Church,  Faith,  My Story

My Story- Part 8

The Lord is always on time.

As my story, now our story, continues, I can now look back and see God’s hand all over it. Preparing me, shaping me, running me through the many necessary processes to grow me into a place where I can truly see myself, and others, in a light that reflects the Father’s intent. I think I was always keen to see some others. Although I would never say it out loud, there were worthy and unworthy, when it really came down to it. And now, of course the problem of evil still exists and I would give pause to those who seem overcome with it, I can see people. People are people. We aren’t ever going to be perfect. But we all need Jesus, and with his help, with his reflection in us, we can be something beautiful. (To discuss beauty outside of salvation is another topic for another day).

When we were just about church planted out, my dad told me about a little church he thought I’d like. It had hosted a favorite author of mine a few years prior, so we decided to check it out. It was a rare breed. In my mind’s eye I now see this as our healing church. I think, under any other pastor on any given Sunday, we had the potential to throw our hands up and say “Forget it!” This pastor was different from most. Kind, unassuming, forgiving, humble. He actually answered “I don’t know” if he didn’t know, rather than feeling the need to take a theological stance on every topic within Christianity.

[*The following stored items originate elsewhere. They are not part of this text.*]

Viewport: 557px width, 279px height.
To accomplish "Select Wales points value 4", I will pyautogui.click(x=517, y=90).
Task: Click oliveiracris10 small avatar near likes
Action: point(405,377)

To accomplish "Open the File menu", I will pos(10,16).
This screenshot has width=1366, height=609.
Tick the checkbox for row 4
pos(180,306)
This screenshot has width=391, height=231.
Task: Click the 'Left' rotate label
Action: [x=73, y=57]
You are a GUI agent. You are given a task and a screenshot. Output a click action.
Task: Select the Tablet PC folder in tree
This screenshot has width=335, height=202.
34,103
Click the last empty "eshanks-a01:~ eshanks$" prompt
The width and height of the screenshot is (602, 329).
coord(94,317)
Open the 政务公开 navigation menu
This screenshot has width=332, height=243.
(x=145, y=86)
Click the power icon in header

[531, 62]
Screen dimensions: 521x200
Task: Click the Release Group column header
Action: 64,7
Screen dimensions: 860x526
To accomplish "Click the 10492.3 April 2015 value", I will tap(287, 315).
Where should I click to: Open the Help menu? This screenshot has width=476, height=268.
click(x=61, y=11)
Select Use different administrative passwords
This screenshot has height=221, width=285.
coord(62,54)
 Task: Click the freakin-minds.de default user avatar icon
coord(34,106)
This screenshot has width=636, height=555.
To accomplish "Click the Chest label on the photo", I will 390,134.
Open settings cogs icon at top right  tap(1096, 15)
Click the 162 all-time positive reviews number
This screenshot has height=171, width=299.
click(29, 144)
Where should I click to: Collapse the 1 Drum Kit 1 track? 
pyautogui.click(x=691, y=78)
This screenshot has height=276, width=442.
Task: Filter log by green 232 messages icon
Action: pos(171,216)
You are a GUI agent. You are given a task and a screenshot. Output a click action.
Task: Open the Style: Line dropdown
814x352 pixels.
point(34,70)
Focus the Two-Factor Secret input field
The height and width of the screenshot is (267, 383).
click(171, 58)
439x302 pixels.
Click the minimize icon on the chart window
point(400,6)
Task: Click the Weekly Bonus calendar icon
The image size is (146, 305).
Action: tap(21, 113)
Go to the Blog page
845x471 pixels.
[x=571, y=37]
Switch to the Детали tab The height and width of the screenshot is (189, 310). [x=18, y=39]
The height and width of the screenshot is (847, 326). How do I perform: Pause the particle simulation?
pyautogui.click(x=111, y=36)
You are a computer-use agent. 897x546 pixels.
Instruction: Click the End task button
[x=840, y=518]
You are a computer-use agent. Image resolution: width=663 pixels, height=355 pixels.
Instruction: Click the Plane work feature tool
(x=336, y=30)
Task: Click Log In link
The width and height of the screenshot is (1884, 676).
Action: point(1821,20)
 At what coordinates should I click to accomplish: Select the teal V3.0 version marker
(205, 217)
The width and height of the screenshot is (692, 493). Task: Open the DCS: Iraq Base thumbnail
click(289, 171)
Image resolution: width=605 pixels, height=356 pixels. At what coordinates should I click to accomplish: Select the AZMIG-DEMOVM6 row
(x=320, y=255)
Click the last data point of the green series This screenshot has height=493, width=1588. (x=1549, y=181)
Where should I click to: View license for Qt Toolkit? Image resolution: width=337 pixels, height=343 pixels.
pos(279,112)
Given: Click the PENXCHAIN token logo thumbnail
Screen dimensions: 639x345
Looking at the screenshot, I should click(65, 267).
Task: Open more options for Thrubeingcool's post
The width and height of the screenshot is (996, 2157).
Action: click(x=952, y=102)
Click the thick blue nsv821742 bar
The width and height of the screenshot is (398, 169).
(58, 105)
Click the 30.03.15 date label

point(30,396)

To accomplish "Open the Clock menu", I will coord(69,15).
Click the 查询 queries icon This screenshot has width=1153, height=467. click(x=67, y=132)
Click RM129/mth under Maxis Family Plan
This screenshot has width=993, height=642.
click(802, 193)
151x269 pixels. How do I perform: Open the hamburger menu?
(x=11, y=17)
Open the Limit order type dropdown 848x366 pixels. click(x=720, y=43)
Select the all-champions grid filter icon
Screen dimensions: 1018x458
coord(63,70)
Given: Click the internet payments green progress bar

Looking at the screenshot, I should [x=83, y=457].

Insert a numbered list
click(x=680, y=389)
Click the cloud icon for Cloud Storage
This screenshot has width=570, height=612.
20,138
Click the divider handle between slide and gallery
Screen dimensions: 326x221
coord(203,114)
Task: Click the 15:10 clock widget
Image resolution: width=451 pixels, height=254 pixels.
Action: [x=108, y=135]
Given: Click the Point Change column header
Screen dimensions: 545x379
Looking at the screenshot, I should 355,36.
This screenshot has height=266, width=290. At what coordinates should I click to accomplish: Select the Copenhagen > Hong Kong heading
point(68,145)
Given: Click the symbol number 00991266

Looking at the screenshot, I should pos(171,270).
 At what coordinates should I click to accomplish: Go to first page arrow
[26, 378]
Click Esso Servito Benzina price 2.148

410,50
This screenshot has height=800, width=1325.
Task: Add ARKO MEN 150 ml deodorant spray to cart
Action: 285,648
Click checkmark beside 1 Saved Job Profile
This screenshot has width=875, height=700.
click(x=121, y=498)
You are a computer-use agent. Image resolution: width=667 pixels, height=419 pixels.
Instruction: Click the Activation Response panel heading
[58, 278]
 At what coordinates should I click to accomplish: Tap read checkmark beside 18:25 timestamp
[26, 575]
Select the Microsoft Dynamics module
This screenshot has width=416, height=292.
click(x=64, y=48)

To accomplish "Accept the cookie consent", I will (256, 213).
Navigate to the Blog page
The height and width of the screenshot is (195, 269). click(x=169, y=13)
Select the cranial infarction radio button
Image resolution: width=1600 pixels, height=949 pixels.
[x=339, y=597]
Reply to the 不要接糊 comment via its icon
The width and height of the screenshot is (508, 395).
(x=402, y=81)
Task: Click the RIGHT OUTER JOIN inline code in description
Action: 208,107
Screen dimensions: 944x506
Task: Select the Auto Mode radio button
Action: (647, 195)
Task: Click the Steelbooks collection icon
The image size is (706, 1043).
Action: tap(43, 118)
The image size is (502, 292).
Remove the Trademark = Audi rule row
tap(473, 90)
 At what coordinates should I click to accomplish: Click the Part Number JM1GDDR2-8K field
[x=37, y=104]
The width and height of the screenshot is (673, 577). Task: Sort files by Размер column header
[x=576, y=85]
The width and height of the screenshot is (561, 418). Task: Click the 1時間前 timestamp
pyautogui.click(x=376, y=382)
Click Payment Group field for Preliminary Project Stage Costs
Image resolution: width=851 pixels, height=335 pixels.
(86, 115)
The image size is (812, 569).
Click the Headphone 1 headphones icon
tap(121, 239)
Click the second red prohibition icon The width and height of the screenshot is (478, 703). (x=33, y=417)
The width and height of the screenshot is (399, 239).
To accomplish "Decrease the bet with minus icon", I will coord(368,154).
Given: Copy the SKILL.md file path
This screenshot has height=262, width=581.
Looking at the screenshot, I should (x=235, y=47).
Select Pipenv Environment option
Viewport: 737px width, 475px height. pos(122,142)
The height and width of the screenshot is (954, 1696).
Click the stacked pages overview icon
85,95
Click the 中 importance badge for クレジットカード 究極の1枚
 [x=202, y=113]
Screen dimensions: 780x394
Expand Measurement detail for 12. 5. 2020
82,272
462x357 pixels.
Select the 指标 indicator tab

We had been a part of church plants that revolved around the charisma and personality of one person, and this church didn’t seem to want that. It was simple really, let’s pursue the way of Jesus together. While we *only* stayed three years, that was actually real progress for us! We made some close friendships and met the kindness of God through the pastor there. Ultimately, we didn’t feel a real sense of community beyond our little group, so we decided to leave, but as is often the case when people leave churches, there was no offense with church leadership at all. We simply thought “We don’t belong here.”

I think the nicest part of that experience for me, and I think this is where Andy and I might differ, is that when we left I no longer had a question of IF we fit in at a church but rather WHERE we fit.

Now, more than ever I knew I wanted to know Jesus more. I had questions, but I was too afraid to ask anyone. I had been in church all my life. Wouldn’t that look silly? Shouldn’t I know this stuff?

So, I actually left open to possibilities. WAY more open than I had been just three years prior.

Around this same time we went to a movie and I saw an ad for a church that was meeting in the movie theater. I secretly thought the ad sounded cool but didn’t want to admit that to Andy. I think I made a joke about it instead. A couple weeks later our friend called and invited us to that very church. Andy, still tinged with the cynicism that can only come with rejection, commented that he wasn’t interested if they had a smoke machine. The friend quipped back, he wasn’t taking no for an answer.

We were about to go on vacation to Disney, but the church/theater was close to our house, so we decided to go anyway. We visited Discover Life Church one sunny Sunday in late November at the Regal Cinema in John’s Creek, GA. That was just over seven years ago. And our life has been shifting ever since.